Amplio y muy suyo es el mundo caminante de José Daniel Trujillo. Salido de las entretelas de la pobreza, ensayando aquí y pontificando allá, testarudo y pertinaz, subió gradas en la escalera de la vida, hasta culminar, como quiso, la parábola de su veleidoso destino. Concejal en agraz, diputado agaitanado, parlamentario discurseador, la democracia le confirió honores en sus verdes primaveras. Hoy es un notario burgués, un buenavida engarzado en lecturas que le airean el cerebro y le señalan metas posibles. Deletreando a Trujillo, uno queda lelo con su historial, con sus empeños porfiados, siempre convertido en un caradura inderrotable. Por eso sus libros son un almácigo de crónicas jocosas, canal para darle escape a vivencias múltiples, resucitando del olvido acontecimientos engastados en sutilezas hilarantes. Los martirologios los transmuta en alboradas, hace de los villorrios fortines electorales, transforma en cadáveres de cosas a sus adversarios, y señorea en el parlamento con dosis de elocuencia torrencial. Leerlo es gratificante. Su estilo es montaraz, navega en los altibajos de los oleajes, desconoce la continencia, y no tiene bridas. Lo que narra delata un husmeador voraz que aprehende el arte de la frase y encuentra agudezas para hacer escaramuzas con las parábolas. Relatos son los suyos para masticar en vacaciones, bajo un toldo veraniego, vigilado por un pasivo lebrel de mirada filosófica, escuchando música, de esa que atormenta el corazón.
Trujillo en La manteca tiene pelos y Tejiendo relatos es explosivo en deleitosos humorismos. Tiene escondido un diablo cojuelo, fisgón y entremetido que hace muecas detrás de las cortinas. Desmenuza circunstancias. Es botarate de palabras y, finalmente, concluye con razonadas pedagogías. Tiene pericia para escribir. Apuntala verbos que le dan realce al sustantivo, sabe parrandear con el adjetivo y redondea musicalmente sus peroratas.

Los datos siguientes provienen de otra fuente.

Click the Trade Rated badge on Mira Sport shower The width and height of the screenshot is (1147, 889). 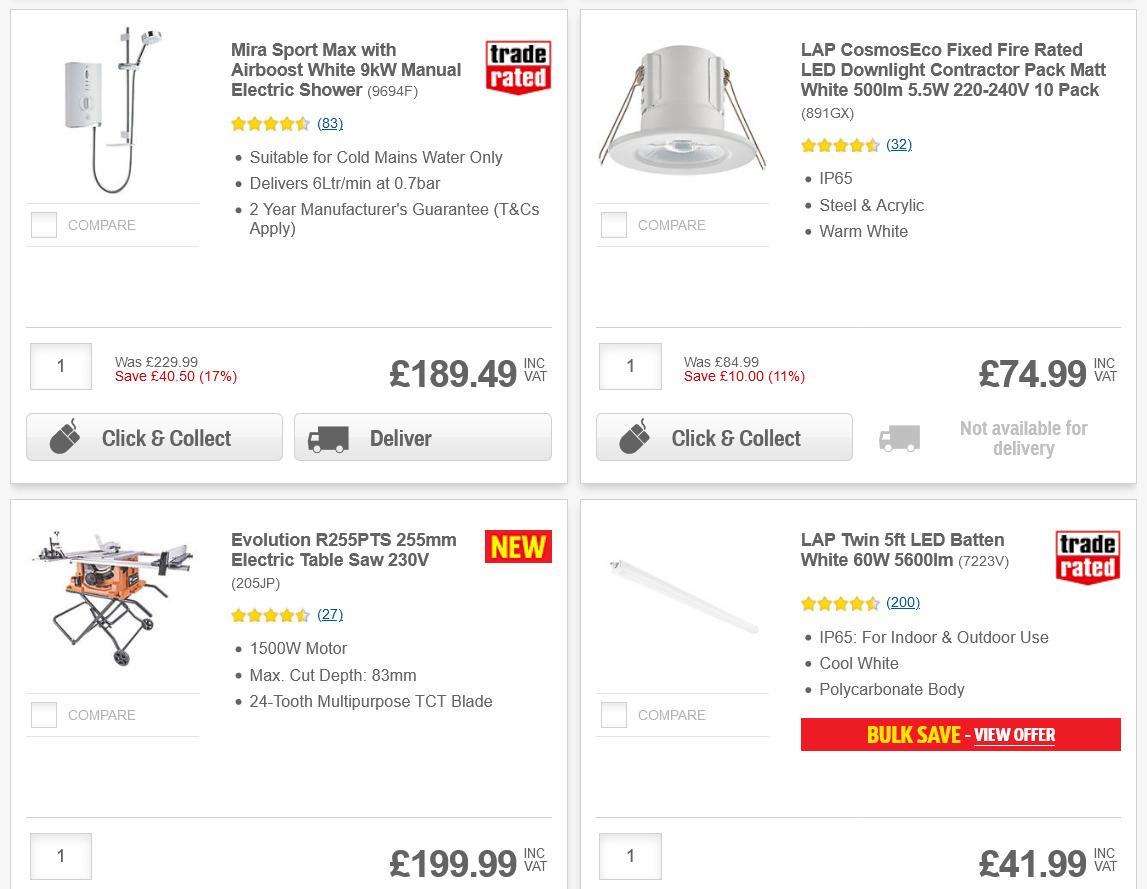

Sus libros son un retablo de condimentadas historietas. Le da entidad a los pequeños trasiegos de la vida, poetiza sus andanzas, le unta sal a la piel de los triviales temas para transfigurarse en un costumbrista hipnotizante. Los retablos literarios de Trujillo, tienen universales antecedentes. Los Cuadernos de Lanzarote de Saramago contienen de todo. Son un recuento de sus diarios compromisos, menciona los comensales que asistían a sus condumios caseros con apuntes baladíes que a nadie interesan. Pero Saramago era un genio. De pronto desciñe su imaginación y se suelta en logomaquias sublimes o hace sabias crónicas sobre temáticas concretas. Las pequeñas memorias, como las de Trujillo, son un repaso a sus difíciles comienzos. Pobreza extrema, hijo de un policía, familia campesina sumida en la ignorancia, con el apodo “Saramago“, peyorativo que quedó como apellido de este personaje.

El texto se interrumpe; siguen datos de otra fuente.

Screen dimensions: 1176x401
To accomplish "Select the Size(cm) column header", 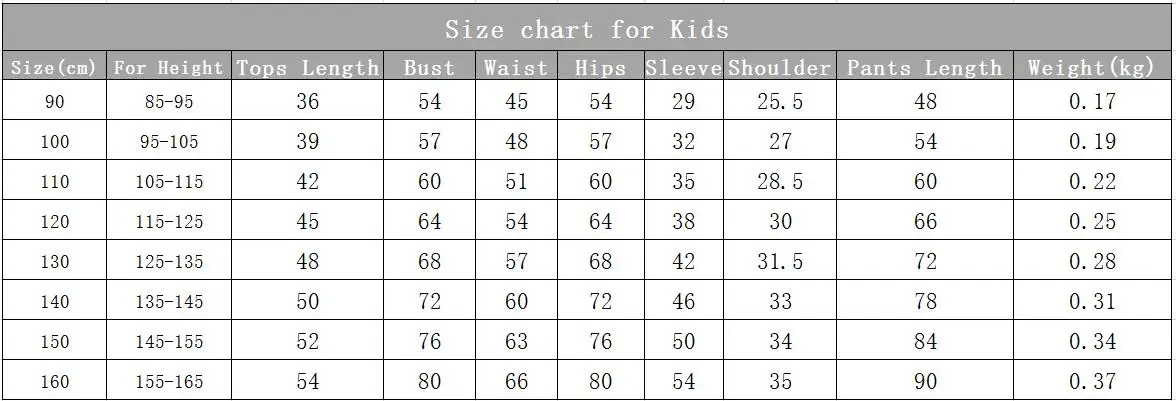I will click(x=54, y=67).
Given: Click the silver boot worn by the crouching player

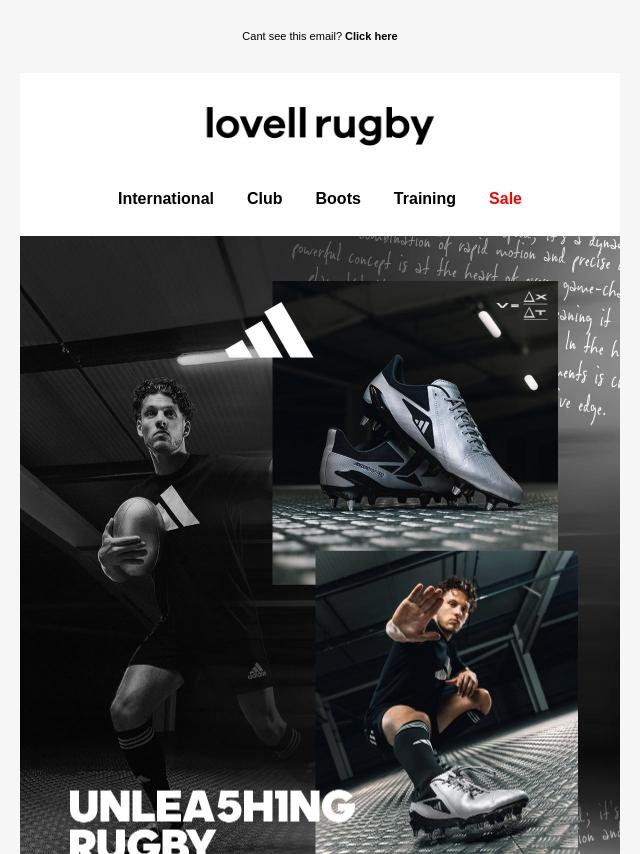Looking at the screenshot, I should tap(468, 794).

Sándor Márai es un húngaro universal. Fue acorralado en su patria cuando Hitler la invadió. Escogió los Estados Unidos como descanso final a sus andanzas. Fue un mártir. Escaso de circulante, con su esposa casi siempre agonizando, en un país que no era el suyo. Le tuvo miedo a la vejez. “El ojo, los oídos, todo comienza a darme problema. Al final los viejos no son ni oídos ni ojos”. No quería verse achacoso, débil de energías, cegatón e inseguro en el caminar, crucificado por enfermedades, con pocos amigos, sitiado por una angustia existencial. Todo lo cuenta cuando con pincelazos dolorosos detalla sus aventuras escalofriantes. Organizó reflexivamente su muerte, compró pistola, con una equis se hizo precisar en donde debía descerrajar el disparo fatal. Se suicidó.
Márai se hacía seguimientos a sí mismo, contaba sus frustraciones interiores, gozaba con un masoquismo destructor. Hacía de la amargura una religión. En cambio Trujillo narra con exultación espiritual episodios que él recuerda humorísticamente. Ambos son notarios de la vida.